## What you will do
The answer must be an exact reprint of the lines from the one with "The width and" through the final line of the data, with no pictures included.

Entries provided: Begin

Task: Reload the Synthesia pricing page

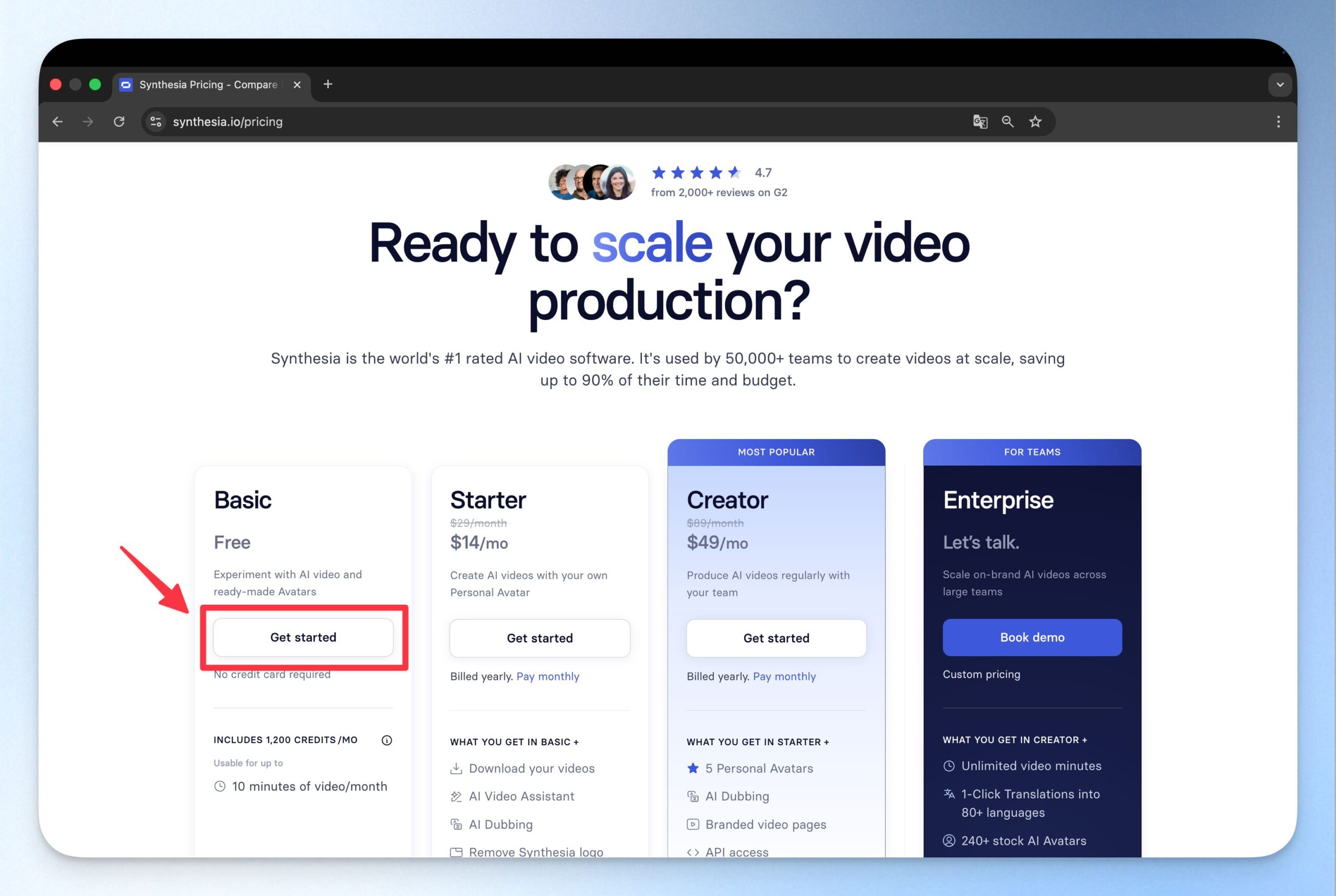Action: [x=119, y=122]
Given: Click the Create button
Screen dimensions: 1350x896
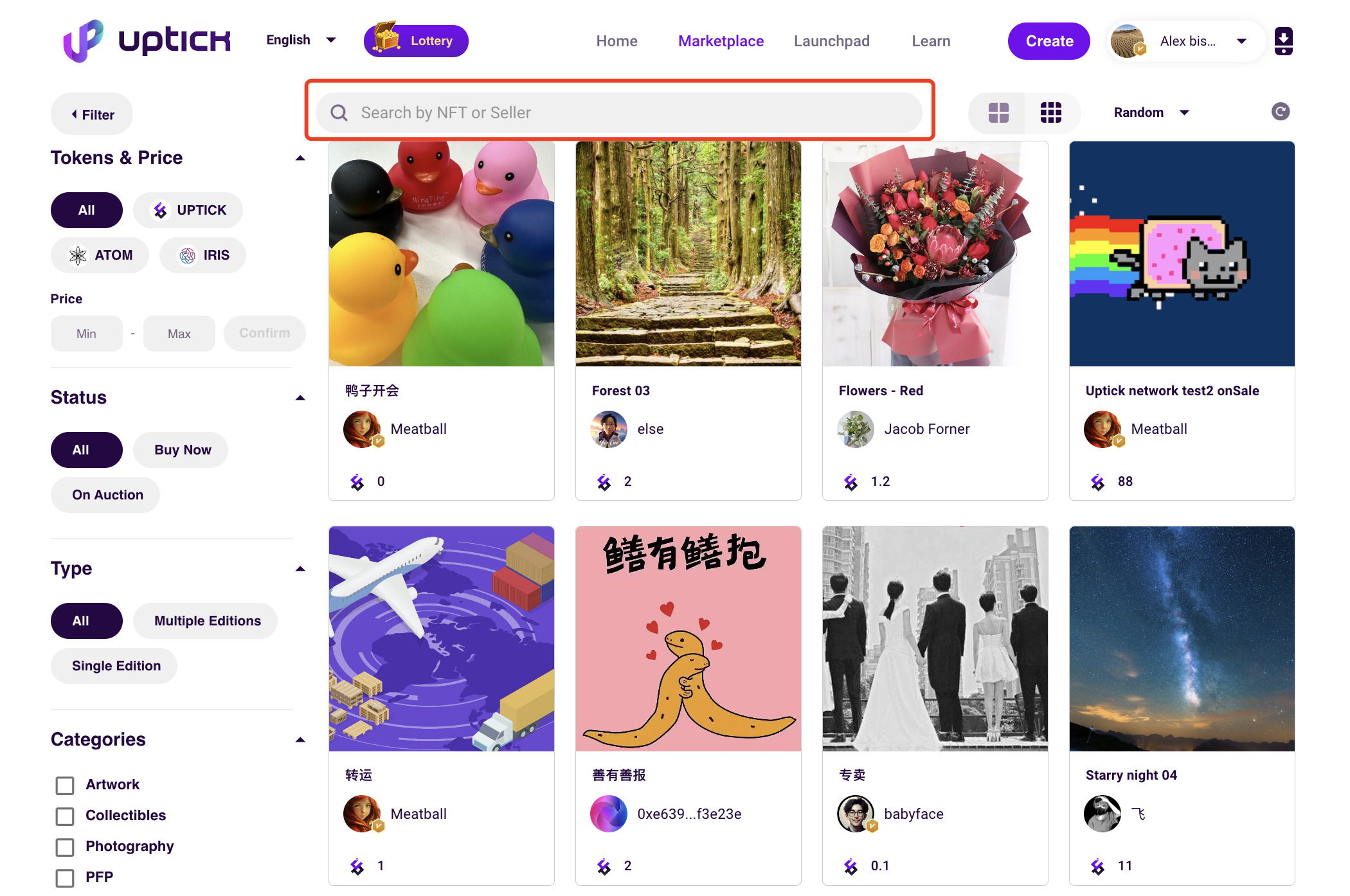Looking at the screenshot, I should point(1048,41).
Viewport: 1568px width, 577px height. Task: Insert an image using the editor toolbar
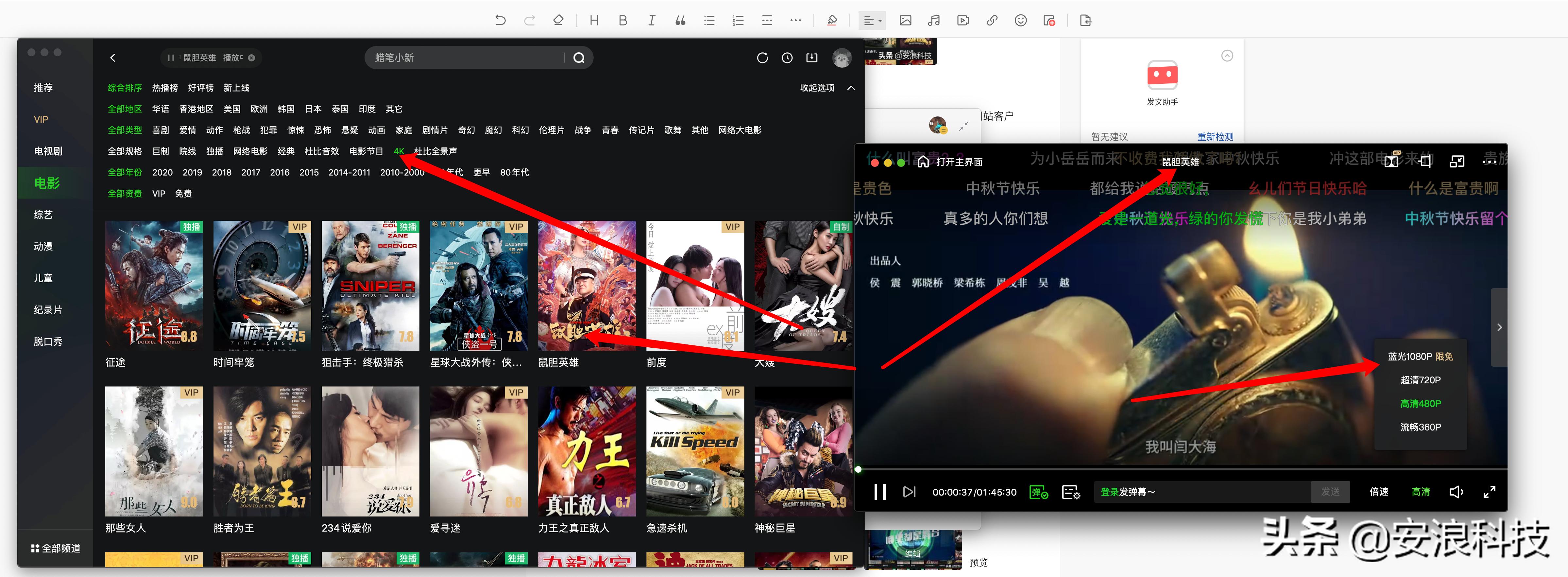click(x=905, y=20)
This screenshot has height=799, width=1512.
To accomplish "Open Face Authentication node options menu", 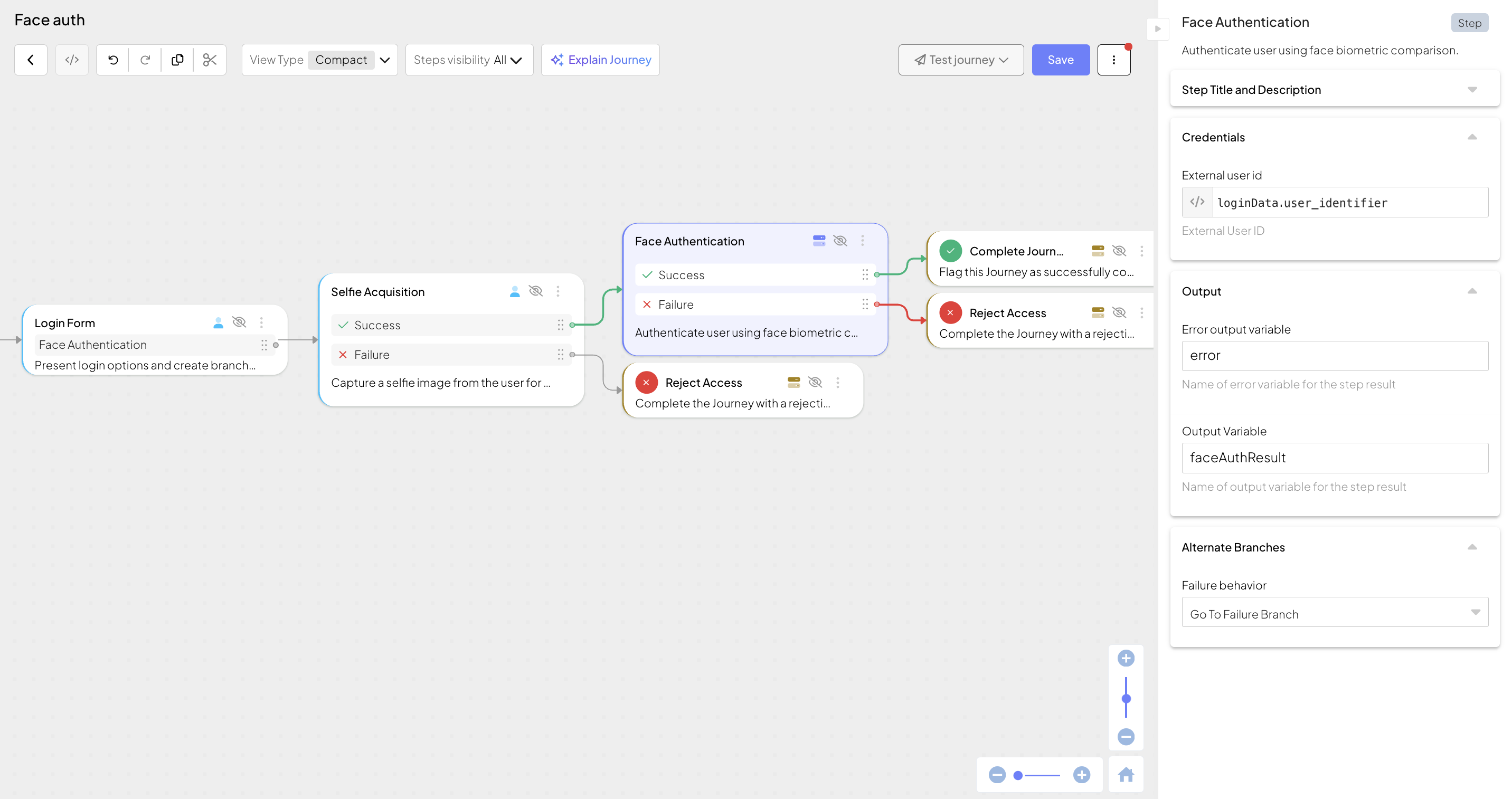I will (862, 241).
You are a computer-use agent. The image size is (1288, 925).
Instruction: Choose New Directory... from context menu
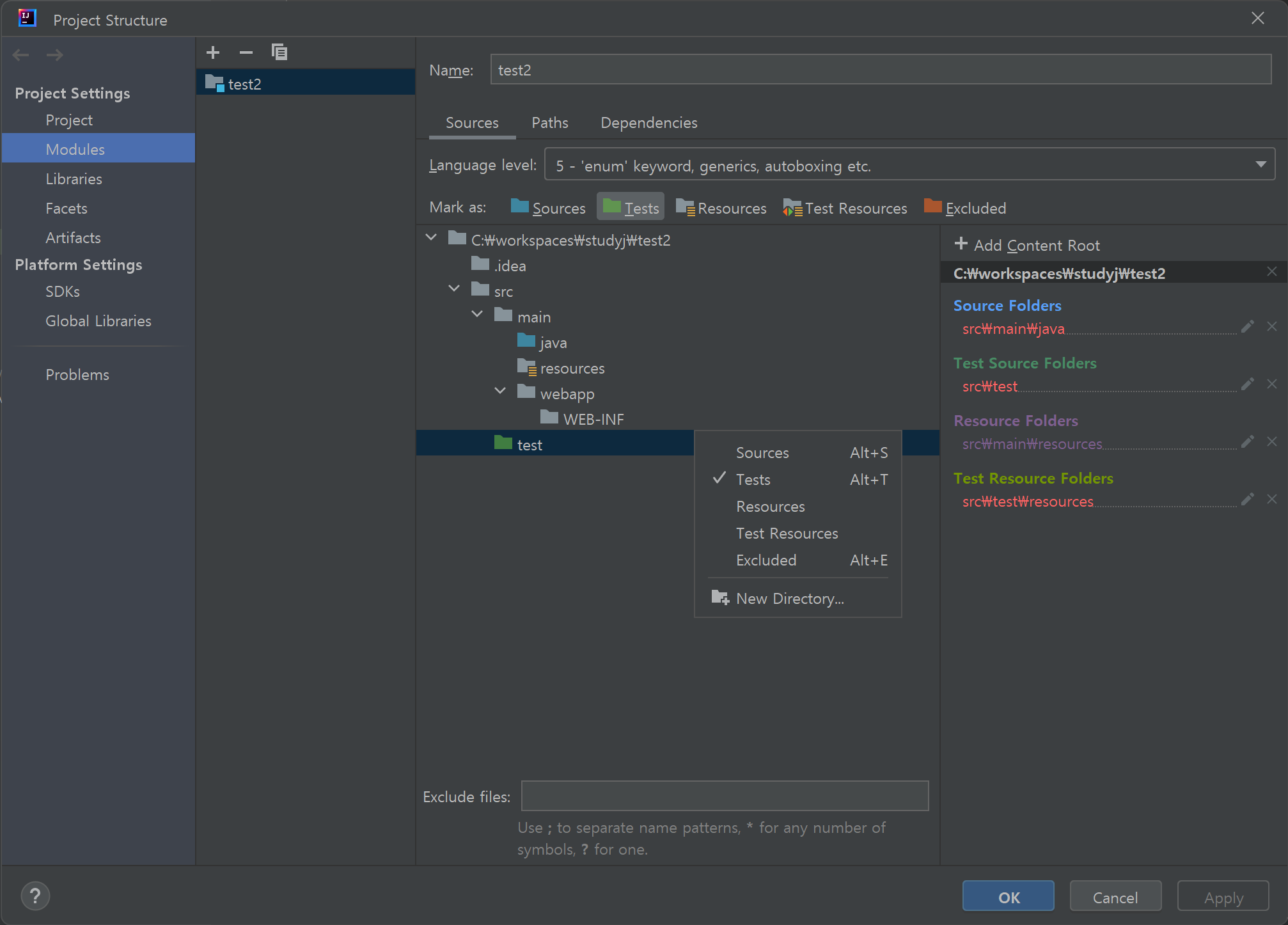pos(790,599)

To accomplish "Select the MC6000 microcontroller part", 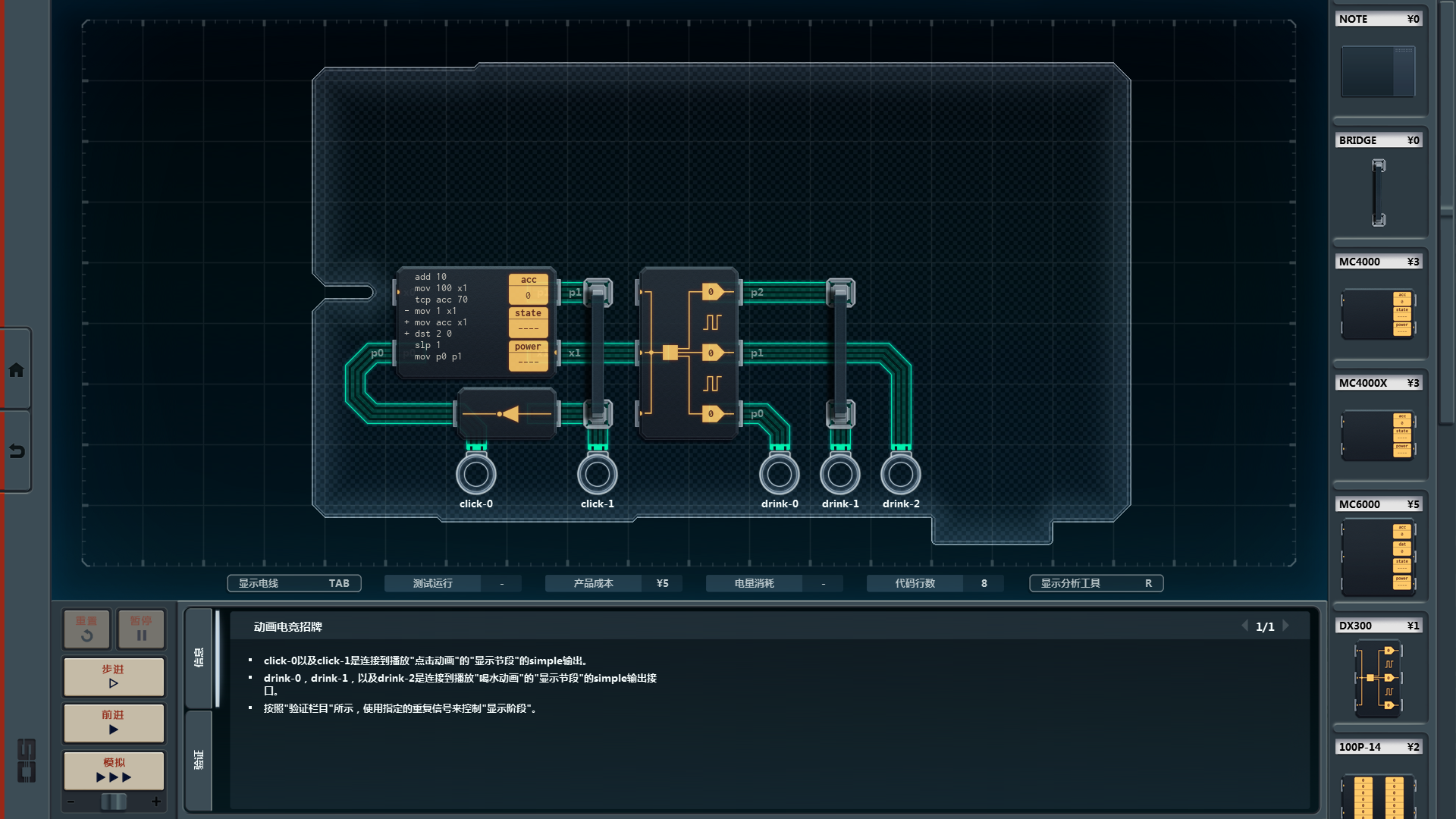I will tap(1378, 557).
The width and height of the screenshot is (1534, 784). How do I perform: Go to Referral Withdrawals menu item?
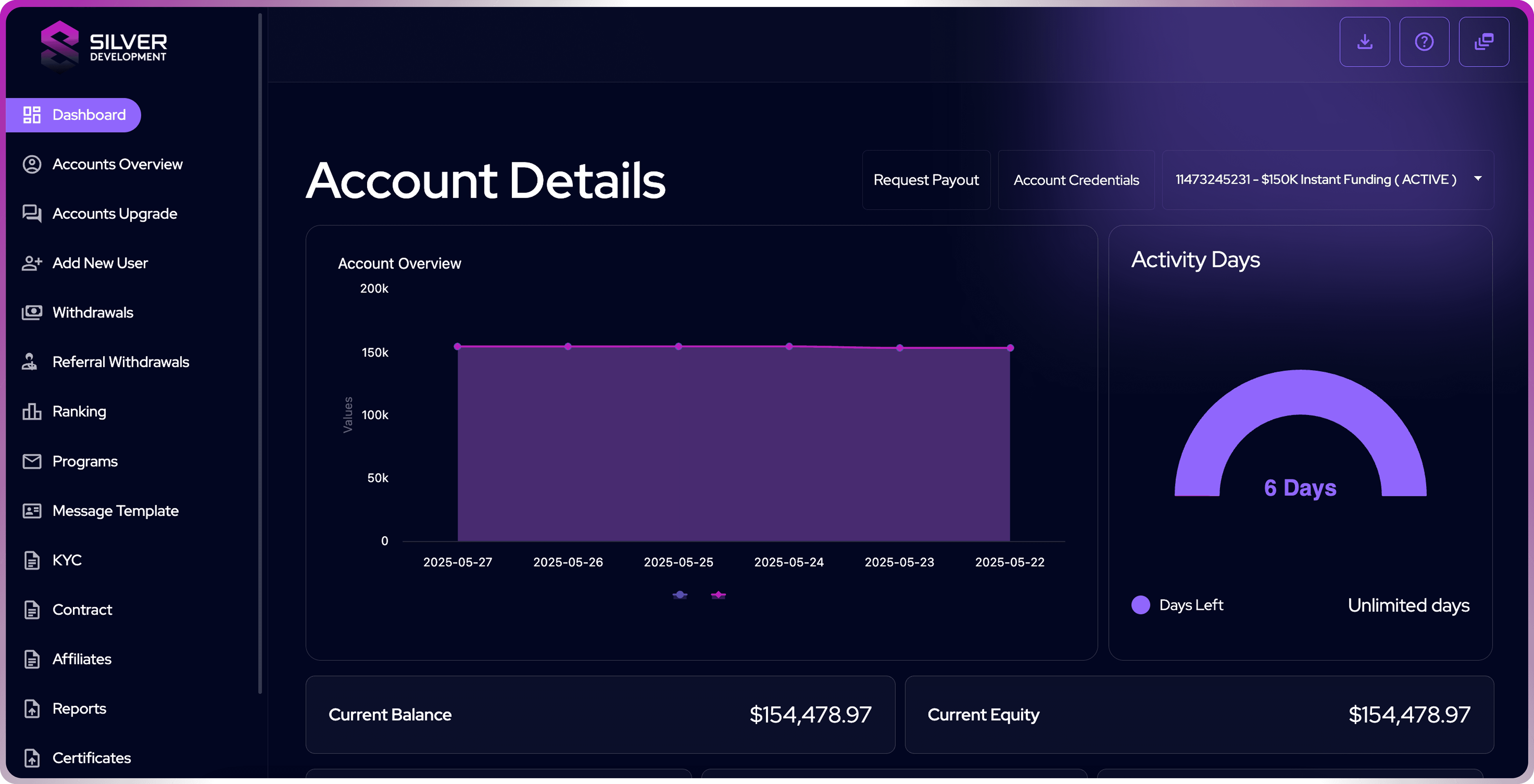120,362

Entries provided: End

## Answer to this problem
The width and height of the screenshot is (1534, 784). How do I perform: Go to Referral Withdrawals menu item?
120,362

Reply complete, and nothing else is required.